Libraries around the world pay good money to be members of OCLC. Basically, the business model of the most influencial (and dare I say most powerful) library organisation in the world is one totally disjointed from the normal governmentally funded library model. The implications here are huge; where taxpayers probably would be better off with having all the meta data freed for all to use (that's what you pay for, right? And that would enable innovation, right?), OCLC must keep them locked down in order to stay alive.

Ok, maybe I'm being overly pessimistic, as indeed OCLC are slowly opening up their meta data repositories, but it's going soooo sloooow! It was argued before I entered the library world, it was argued during it, and has been argued ever since. All the while we're waiting, more opportunities are being missed. And I'm not saying this lightly.

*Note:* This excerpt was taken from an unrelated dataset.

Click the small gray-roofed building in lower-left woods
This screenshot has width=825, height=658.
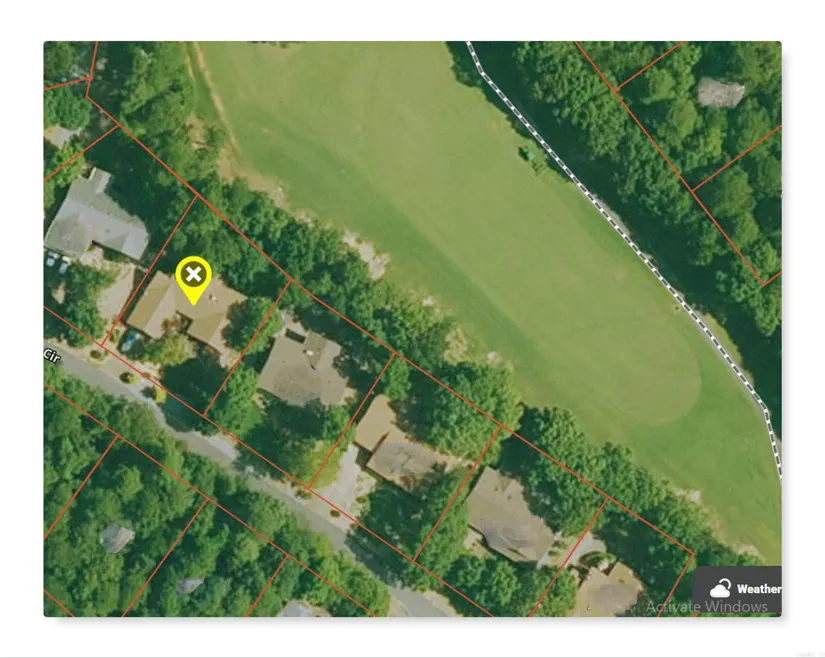(116, 538)
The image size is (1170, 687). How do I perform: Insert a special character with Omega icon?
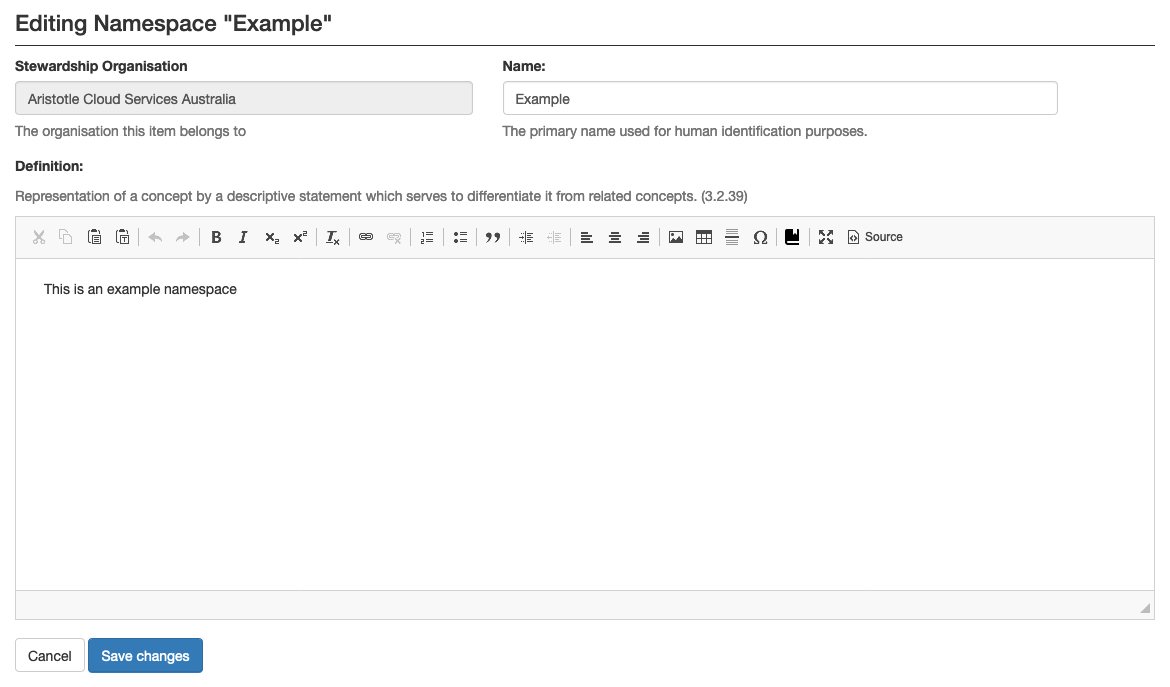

Why do you think Google made their book API available? Fed up waiting for the library world to do it, that's why. And when they do it, consider it a lost battle no matter the quality of the meta data; Google has more data and seriously wicked hackers than the whole library world combined could ever dream of, and they play it open, and they play it with as much dedication and passion as librarians themselves, and they will kick your arse at your own game.

What other opportunities are we missing out on while we sit here and talk about the fact that we've got problems?

 [note : Funny to see how things went with the OCLC debacle after this post was originally written.]